───── DATA EXCERPTS

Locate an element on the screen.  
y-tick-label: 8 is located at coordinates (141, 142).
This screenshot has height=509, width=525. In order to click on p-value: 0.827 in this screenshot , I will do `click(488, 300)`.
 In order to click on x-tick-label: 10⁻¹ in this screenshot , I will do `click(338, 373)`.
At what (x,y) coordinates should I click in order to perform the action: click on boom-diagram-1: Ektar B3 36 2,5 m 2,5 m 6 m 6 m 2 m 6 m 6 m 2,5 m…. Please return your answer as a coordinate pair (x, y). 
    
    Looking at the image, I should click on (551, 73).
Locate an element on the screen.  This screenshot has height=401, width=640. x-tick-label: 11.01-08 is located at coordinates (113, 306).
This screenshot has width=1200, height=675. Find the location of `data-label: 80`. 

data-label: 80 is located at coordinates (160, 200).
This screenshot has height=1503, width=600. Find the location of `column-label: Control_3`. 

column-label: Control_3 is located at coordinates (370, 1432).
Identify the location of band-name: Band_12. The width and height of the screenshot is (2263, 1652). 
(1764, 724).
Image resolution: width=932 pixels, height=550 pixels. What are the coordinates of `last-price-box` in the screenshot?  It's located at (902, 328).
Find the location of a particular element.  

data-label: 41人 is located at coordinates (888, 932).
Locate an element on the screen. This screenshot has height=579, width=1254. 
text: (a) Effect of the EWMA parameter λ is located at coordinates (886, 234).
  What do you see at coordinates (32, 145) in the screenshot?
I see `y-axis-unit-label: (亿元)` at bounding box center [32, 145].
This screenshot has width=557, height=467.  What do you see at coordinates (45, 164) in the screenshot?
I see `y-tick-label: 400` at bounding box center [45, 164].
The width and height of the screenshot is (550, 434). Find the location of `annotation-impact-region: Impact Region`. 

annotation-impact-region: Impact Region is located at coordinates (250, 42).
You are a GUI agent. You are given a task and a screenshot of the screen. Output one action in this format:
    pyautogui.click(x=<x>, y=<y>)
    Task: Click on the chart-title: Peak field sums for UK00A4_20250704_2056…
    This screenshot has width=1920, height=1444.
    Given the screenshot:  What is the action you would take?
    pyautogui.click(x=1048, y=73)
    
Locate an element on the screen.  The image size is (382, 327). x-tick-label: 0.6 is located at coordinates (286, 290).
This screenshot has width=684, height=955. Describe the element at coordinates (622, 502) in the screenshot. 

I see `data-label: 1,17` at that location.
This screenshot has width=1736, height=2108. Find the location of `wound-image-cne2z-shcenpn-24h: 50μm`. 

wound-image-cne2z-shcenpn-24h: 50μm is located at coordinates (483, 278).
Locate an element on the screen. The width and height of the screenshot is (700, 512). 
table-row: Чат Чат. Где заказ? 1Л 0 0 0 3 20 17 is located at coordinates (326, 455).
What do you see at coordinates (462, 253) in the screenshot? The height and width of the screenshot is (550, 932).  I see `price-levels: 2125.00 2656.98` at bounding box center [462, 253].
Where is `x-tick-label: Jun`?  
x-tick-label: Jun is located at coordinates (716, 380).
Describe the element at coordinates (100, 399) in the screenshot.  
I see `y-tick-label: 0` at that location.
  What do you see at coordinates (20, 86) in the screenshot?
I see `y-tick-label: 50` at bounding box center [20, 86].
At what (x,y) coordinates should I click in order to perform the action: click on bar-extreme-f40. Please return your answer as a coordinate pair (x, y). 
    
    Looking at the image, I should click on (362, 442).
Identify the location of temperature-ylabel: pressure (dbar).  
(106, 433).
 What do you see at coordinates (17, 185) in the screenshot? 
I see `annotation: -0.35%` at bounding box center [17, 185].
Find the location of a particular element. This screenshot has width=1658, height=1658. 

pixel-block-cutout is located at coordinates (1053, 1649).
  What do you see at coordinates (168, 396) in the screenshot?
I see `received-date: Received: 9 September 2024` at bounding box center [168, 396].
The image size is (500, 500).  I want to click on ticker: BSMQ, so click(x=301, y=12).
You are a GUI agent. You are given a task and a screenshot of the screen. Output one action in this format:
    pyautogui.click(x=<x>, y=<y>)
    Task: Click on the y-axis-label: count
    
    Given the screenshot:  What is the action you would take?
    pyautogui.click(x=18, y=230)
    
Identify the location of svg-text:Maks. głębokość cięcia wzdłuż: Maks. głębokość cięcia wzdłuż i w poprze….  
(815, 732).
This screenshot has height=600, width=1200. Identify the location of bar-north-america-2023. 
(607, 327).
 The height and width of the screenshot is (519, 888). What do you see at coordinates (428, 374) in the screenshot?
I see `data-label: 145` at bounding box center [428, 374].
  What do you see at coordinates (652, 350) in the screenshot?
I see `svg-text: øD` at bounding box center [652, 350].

──────────

(EXERCISE DESCRIPTION)
Copy out all of the records above word for word.

(ANSWER TO THIS TASK)
Locate an element on the screen.  
y-tick-label: 8 is located at coordinates (141, 142).
This screenshot has height=509, width=525. In order to click on p-value: 0.827 in this screenshot , I will do `click(488, 300)`.
 In order to click on x-tick-label: 10⁻¹ in this screenshot , I will do `click(338, 373)`.
At what (x,y) coordinates should I click in order to perform the action: click on boom-diagram-1: Ektar B3 36 2,5 m 2,5 m 6 m 6 m 2 m 6 m 6 m 2,5 m…. Please return your answer as a coordinate pair (x, y). 
    
    Looking at the image, I should click on (551, 73).
Locate an element on the screen.  This screenshot has height=401, width=640. x-tick-label: 11.01-08 is located at coordinates (113, 306).
This screenshot has width=1200, height=675. Find the location of `data-label: 80`. 

data-label: 80 is located at coordinates (160, 200).
This screenshot has height=1503, width=600. Find the location of `column-label: Control_3`. 

column-label: Control_3 is located at coordinates (370, 1432).
Identify the location of band-name: Band_12. The width and height of the screenshot is (2263, 1652). 
(1764, 724).
Image resolution: width=932 pixels, height=550 pixels. What are the coordinates of `last-price-box` in the screenshot?  It's located at (902, 328).
Find the location of a particular element.  

data-label: 41人 is located at coordinates (888, 932).
Locate an element on the screen. This screenshot has height=579, width=1254. 
text: (a) Effect of the EWMA parameter λ is located at coordinates (886, 234).
  What do you see at coordinates (32, 145) in the screenshot?
I see `y-axis-unit-label: (亿元)` at bounding box center [32, 145].
This screenshot has width=557, height=467.  What do you see at coordinates (45, 164) in the screenshot?
I see `y-tick-label: 400` at bounding box center [45, 164].
The width and height of the screenshot is (550, 434). Find the location of `annotation-impact-region: Impact Region`. 

annotation-impact-region: Impact Region is located at coordinates (250, 42).
You are a GUI agent. You are given a task and a screenshot of the screen. Output one action in this format:
    pyautogui.click(x=<x>, y=<y>)
    Task: Click on the chart-title: Peak field sums for UK00A4_20250704_2056…
    This screenshot has width=1920, height=1444.
    Given the screenshot:  What is the action you would take?
    pyautogui.click(x=1048, y=73)
    
Locate an element on the screen.  The image size is (382, 327). x-tick-label: 0.6 is located at coordinates (286, 290).
This screenshot has width=684, height=955. Describe the element at coordinates (622, 502) in the screenshot. 

I see `data-label: 1,17` at that location.
This screenshot has width=1736, height=2108. Find the location of `wound-image-cne2z-shcenpn-24h: 50μm`. 

wound-image-cne2z-shcenpn-24h: 50μm is located at coordinates (483, 278).
Locate an element on the screen. The width and height of the screenshot is (700, 512). 
table-row: Чат Чат. Где заказ? 1Л 0 0 0 3 20 17 is located at coordinates (326, 455).
What do you see at coordinates (462, 253) in the screenshot? The height and width of the screenshot is (550, 932).  I see `price-levels: 2125.00 2656.98` at bounding box center [462, 253].
Where is `x-tick-label: Jun`?  
x-tick-label: Jun is located at coordinates (716, 380).
Describe the element at coordinates (100, 399) in the screenshot.  
I see `y-tick-label: 0` at that location.
  What do you see at coordinates (20, 86) in the screenshot?
I see `y-tick-label: 50` at bounding box center [20, 86].
At what (x,y) coordinates should I click in order to perform the action: click on bar-extreme-f40. Please return your answer as a coordinate pair (x, y). 
    
    Looking at the image, I should click on (362, 442).
Identify the location of temperature-ylabel: pressure (dbar).  
(106, 433).
 What do you see at coordinates (17, 185) in the screenshot? 
I see `annotation: -0.35%` at bounding box center [17, 185].
Find the location of a particular element. This screenshot has width=1658, height=1658. 

pixel-block-cutout is located at coordinates (1053, 1649).
  What do you see at coordinates (168, 396) in the screenshot?
I see `received-date: Received: 9 September 2024` at bounding box center [168, 396].
The image size is (500, 500).  I want to click on ticker: BSMQ, so click(x=301, y=12).
You are a GUI agent. You are given a task and a screenshot of the screen. Output one action in this format:
    pyautogui.click(x=<x>, y=<y>)
    Task: Click on the y-axis-label: count
    
    Given the screenshot:  What is the action you would take?
    pyautogui.click(x=18, y=230)
    
Identify the location of svg-text:Maks. głębokość cięcia wzdłuż: Maks. głębokość cięcia wzdłuż i w poprze….  
(815, 732).
This screenshot has height=600, width=1200. Identify the location of bar-north-america-2023. 
(607, 327).
 The height and width of the screenshot is (519, 888). What do you see at coordinates (428, 374) in the screenshot?
I see `data-label: 145` at bounding box center [428, 374].
  What do you see at coordinates (652, 350) in the screenshot?
I see `svg-text: øD` at bounding box center [652, 350].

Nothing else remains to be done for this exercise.